Frontotemporal Lobar Degeneration, Dementia with Lobar Atrophy and Neuronal Cytoplasmic Inclusions, Diffuse Degenerative Cerebral Disease, Lobar Atrophy of the brain, Pick Disease of the brain-Type 1, Wilhelmsen-Lynch Disease
DIAGNOSTIC TESTING AND CODING
Diagnostic tests may include:
physical exam, clinical assessment and blood tests,
neurological exam that checks awareness and responsiveness, vital signs, reflexes, sensory responses and coordination,
neuropsychological testing, which assesses memory, ability to reason and judge, problem-solving skills and language skills.

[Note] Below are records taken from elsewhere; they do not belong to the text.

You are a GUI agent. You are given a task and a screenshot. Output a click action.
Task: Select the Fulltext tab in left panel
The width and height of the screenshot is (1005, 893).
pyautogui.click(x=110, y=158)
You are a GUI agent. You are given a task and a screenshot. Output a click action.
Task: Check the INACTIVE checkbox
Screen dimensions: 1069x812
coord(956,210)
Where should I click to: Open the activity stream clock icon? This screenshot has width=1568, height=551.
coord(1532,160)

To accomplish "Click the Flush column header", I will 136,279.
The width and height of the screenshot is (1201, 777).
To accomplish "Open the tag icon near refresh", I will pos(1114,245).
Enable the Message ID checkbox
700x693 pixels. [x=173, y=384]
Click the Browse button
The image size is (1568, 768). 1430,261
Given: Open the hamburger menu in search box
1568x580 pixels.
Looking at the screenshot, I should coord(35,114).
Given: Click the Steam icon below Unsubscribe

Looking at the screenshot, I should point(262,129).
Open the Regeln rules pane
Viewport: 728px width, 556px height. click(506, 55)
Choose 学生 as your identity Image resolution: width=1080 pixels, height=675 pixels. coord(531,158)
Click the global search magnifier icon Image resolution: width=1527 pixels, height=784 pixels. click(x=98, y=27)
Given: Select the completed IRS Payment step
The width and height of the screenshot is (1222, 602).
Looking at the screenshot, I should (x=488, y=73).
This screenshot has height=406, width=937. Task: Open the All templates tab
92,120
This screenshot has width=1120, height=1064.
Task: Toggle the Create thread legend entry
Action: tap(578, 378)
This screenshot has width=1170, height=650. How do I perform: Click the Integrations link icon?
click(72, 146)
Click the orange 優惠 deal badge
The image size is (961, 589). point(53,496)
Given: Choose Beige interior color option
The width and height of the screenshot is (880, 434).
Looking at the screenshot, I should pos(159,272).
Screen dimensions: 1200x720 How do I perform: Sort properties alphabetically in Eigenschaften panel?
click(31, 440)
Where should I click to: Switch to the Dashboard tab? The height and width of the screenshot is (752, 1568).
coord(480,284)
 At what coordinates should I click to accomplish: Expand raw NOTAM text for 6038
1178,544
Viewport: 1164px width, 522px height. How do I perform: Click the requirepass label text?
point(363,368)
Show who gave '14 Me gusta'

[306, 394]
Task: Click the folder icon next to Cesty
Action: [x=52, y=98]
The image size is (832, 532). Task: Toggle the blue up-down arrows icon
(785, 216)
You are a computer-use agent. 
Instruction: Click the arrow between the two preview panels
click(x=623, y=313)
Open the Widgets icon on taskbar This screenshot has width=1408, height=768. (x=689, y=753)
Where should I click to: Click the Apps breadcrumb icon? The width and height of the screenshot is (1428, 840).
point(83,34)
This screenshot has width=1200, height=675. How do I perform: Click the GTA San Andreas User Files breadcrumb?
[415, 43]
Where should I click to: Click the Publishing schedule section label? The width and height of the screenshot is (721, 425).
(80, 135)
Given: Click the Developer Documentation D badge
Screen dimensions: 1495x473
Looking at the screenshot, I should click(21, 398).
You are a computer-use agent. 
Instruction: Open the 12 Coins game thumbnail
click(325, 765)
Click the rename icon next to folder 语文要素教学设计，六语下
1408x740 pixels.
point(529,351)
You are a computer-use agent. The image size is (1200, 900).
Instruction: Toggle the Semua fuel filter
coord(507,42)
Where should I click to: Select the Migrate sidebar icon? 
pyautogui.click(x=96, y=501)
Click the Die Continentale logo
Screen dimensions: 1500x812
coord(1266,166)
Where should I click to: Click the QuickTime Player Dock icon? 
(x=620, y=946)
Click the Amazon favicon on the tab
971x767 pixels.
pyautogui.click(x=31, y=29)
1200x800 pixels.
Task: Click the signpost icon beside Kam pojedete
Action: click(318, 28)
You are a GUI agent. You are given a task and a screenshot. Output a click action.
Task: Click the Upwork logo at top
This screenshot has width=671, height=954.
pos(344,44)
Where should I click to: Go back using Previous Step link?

Brain imagining, such as MRI and CT, may demonstrate shrinkage of the frontal and temporal lobes and also help exclude other causes of dementia such as strokes and brain tumors. PET and SPEC tomography testing may be used to evaluate brain activity.
No treatment has been shown to slow the progression of FTD. Behavior modification may help control unacceptable or dangerous behaviors. Aggressive, agitated, or dangerous behaviors could require medication. Anti-depressants and tranquilizers have been shown to improve some symptoms.
The outcome for individuals with FTD is poor. The disease progresses steadily and often rapidly, ranging from less than 2 years in some individuals to more than 10 years in others. Eventually some individuals with FTD will need 24-hour care and monitoring at home or in an institutionalized care setting.
SUGGESTED PROGRAMMATIC ASSESSMENT*
Suggested MER for Evaluation: Brain imagining, such as MRI and CT, may demonstrate shrinkage of the frontal and temporal lobes and also help exclude other causes of dementia such as strokes and brain tumors. PET and SPEC tomography testing may be used to evaluate brain activity. Clinical evidence describing general physical and blood tests to rule out thyroid disease, vitamin B12 deficiency and syphilis may be considered. Consideration of family history is appropriate as there is often a strong family predisposition for FTD. Documentation of a clinically appropriate medical history, neurological findings consistent with the diagnosis of FTD, and the results of any electrophysiological and neuroimaging testing may be considered.
Suggested Listings for Evaluation:
Clinical diagnosis of dementia based on the loss of specific cognitive abilities or development of behavioral changes resulting in marked restrictions of activities of daily living and social interactions and specific cognitive/behavioral deficits including:
Memory impairment, either of short- or long-term memory
Language impairment: aphasia
Disorientation to time or place
Changes in personality: disinhibition, lack of impulse control.
Changes in mood, emotional lability (e.g., temper outbursts, sudden crying)
* Adjudicators may, at their discretion, use the Medical Evidence of Record or Listings suggested to evaluate the claim. However, the decision to allow or deny the claim rests with the adjudicator.